Todos os dias levavam Atlantis para um local diferente do mundo e diziam-lhe que vinha lá o tubarão. Atlantis, que era daquelas ervilhas que jogava invariavelmente pelo seguro, acreditava sempre que vinha lá de facto o dito tubarão e a adrenalina libertada despoletava a sua incontrolável necessidade de suar aos litros. Salgado aquele lugar, passavam para outro. Quase sempre aquele que estivesse mais longe. As Verdes adoravam viagens de barco. Eram pagas com o dinheiro dos contribuintes. A actividade de Atlantis tornou-se tão importante que chegaram a dar o seu nome a um oceano, em sua homenagem. Toda esta azáfama era óptima, claro, para Atlantis que ficava a conhecer todos os cantos do mundo. E, quando a tentavam afogar para salgar as partes mais profundas do oceano, via uns quantos corais raros lá no fundo. Ao fim de algumas décadas praticamente todas as águas do mundo estavam salgadas. Todas, com excepção dos rios. O que se passava com os rios era que, como as águas estavam sempre a correr, o sal acabava por ser todo levado até ao mar mais próximo e os rios ficavam sempre de água doce. As Verdes eram um grupo de ervilhas muito perseverantes no que tocava a proteger o ambiente. Por isso não iriam desistir facilmente de salgar todos os rios também.

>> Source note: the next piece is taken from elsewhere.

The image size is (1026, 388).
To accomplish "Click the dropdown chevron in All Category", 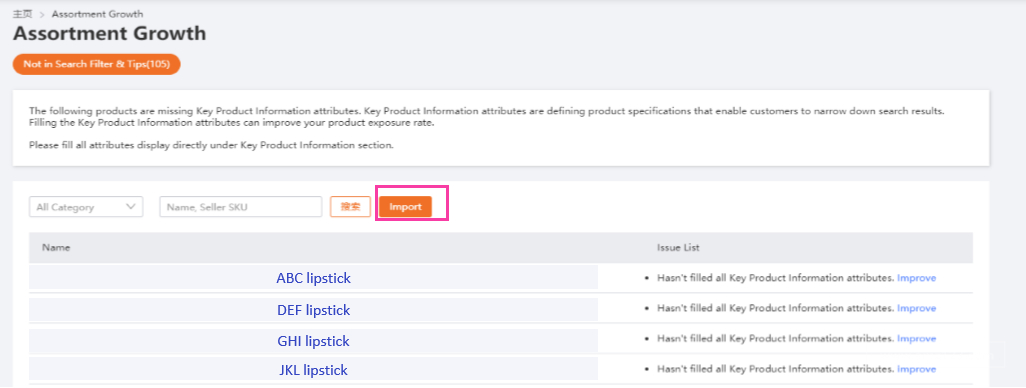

Já depois de todos os mares e oceanos salgados, dedicaram várias décadas a fazer experiências usando Atlantis para salgar um rio em particular, o Xaniledes. Porém, o sal, teimoso, descia sempre para o mar. Experimentaram variar sistematicamente quase todas as variáveis da experiência -- Atlantis de cabeça para baixo, Atlantis com uma touquinha cor-de-rosa ridícula, Atlantis sem dentes, Atlantis empanturrada de Pastéis de Tentúgal a dizer a palavra farfalhudo -- mas nada parecia resultar. Ao fim de 40 anos desistiram. Nessa altura deram conta que todos os peixes do mar onde desaguava o Xaniledes tinham morrido. Decidiram chamar-lhe Mar Morto. Depois passaram os 20 anos seguintes a tentar culpabilizar uma indústria de calçado da região pelo desastre ecológico. Sem sucesso. As indústrias poderosas têm sempre os melhores advogados. Alegaram que não era usado sal no seu fabrico de sapatos tradicionais.

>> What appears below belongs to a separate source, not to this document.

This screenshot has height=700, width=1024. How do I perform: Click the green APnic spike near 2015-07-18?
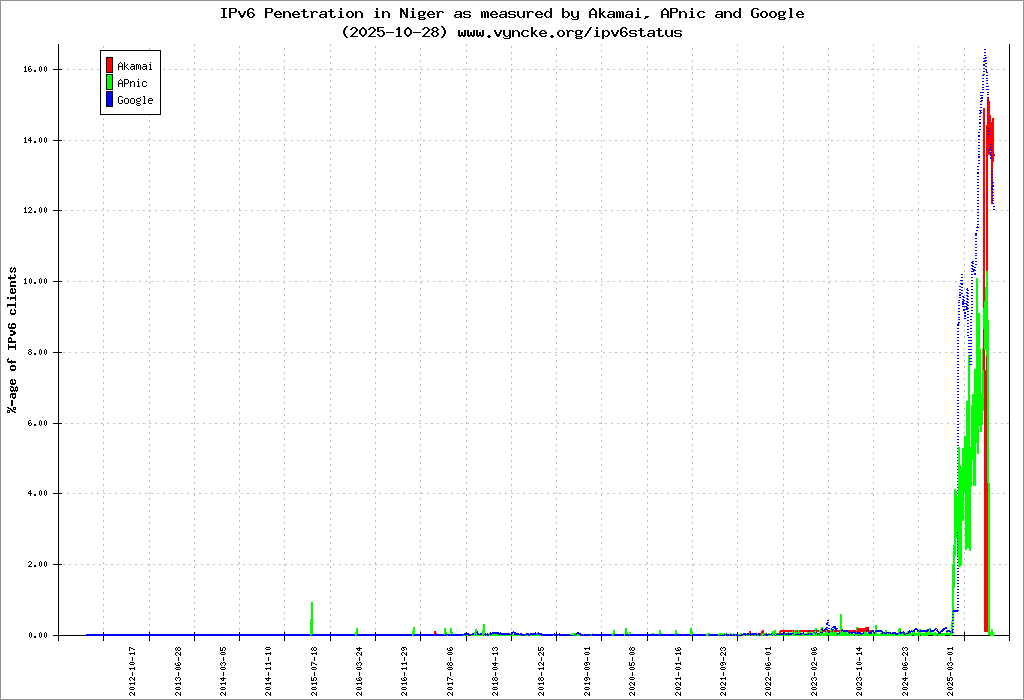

O Mar Morto tornou-se numa atracção mundial e o fluxo turístico de ervilhas, que vinham de terras longínquas para ver de perto um mar onde não havia qualquer tipo de vida, fez florescer a indústria de sapatos da região. Mais do que sapatos para uso corrente, a indústria produz agora sapatos decorativos, comprados como recordação da região pelos turistas. Os famosos sapatos, os chamados Chaliques, têm pintados peixes virados de barriga para cima, a boiar, lembrando o triste evento numa exortação ao princípio fundamental de que nos devemos preocupar com a natureza e, em particular, com os peixes.

Parêntida terminou a história com um sorriso embevecido nos lábios.

- Percebes agora, Xambélia, por que é salgado o mar? -- perguntou à filha.

De Xambélia apenas um respirar mais forte. Nas horas tenras da manhã, Parêntida ajeitou-lhe os cobertores, apagou a luz e encostou a porta do quarto da filha. Sentiu que Xambélia tinha muita sorte em ter uma mãe tão conhecedora do mundo. "É quando elas dormem que compreendemos verdadeiramente como as crianças são uma benção", pensou. Depois, foi finalmente começar o cigarro que tinha enrolado havia uma hora atrás. Enebriada pelo fumo da marijuana, acabou por se esquecer do tacho ao lume. Tinha apenas água, o tacho. Era para cozer massa mais tarde. A água foi evaporando e o tacho acabou por ficar vazio ao lume. Ficou assim duas horas e meia. Quando Parêntida acordou, já de manhã, teve que colocar novamente água no tacho para cozer a massa. Parêntida detestava quando tinha que repetir a mesma coisa duas vezes. Mas teve que o fazer. Era isso ou não comer a massa. E aquela massa era uma perdição.